Monday, March 07, 2011

SafeSave

One of the authors of "Portfolios of the Poor", Stuart Rutherford, inter alia, was founder of SaveSafe, a banking provider for people with low-incomes in Dhaka.

On the "Performance" page of the Safesave website, it lists the following information. Its quite humbling in a sense to think what all this represents in terms of effort and desire for a steady life.

At end January 2011 SafeSave has nine branches serving 15,750 clients in the slums of Dhaka. Clients hold $709,000 in their savings accounts ($1 = 70 Taka). The average savings balance ($45) is growing quickly, partly due to the recent introduction of a long term savings plan in all branches. In March 2010, for the first time, the savings portfolio surpassed the loan portfolio in value.

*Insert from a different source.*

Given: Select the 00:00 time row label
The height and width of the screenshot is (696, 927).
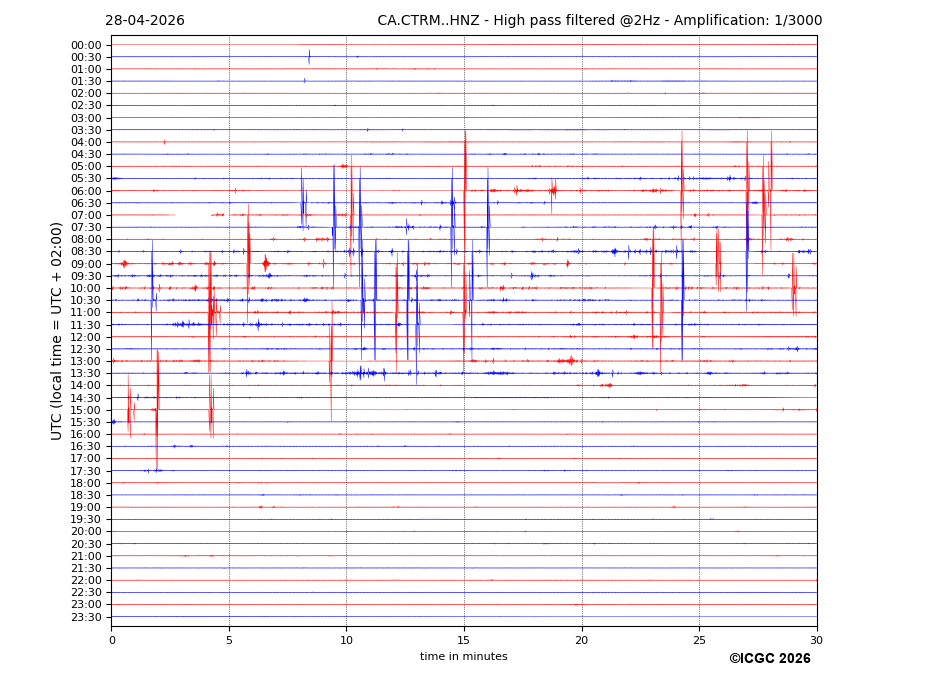Looking at the screenshot, I should [x=86, y=46].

8,600 of these clients hold loans worth a total of $614,000, or an average outstanding balance of $71 per borrower. The interest rate on loans is 3% charged monthly on the declining balance. There is no fixed loan repayment term, although interest must be payed on time each month in order for a client to increase his or her borrowing limit. In its more than 14 years of operation SafeSave has lent and recovered more than $5.5 million in this fashion, with a recovery rate exceeding 97%.

Each month 66 SafeSave collectors, all of them women from low income neighbourhoods, process more than 120,000 small transactions on handheld devices. SafeSave has been financially sustainable since 2005, when it stopped accepting donor grants, and began borrowing at commercial rates to finance growth. Those loans have now been fully repaid, and SafeSave is generating surplus capital which it invests in fixed deposits at scheduled banks. Reserves exceed 50%.

SafeSave’s annual return on assets is approximately 4.5%, and return on equity is approximately 16%.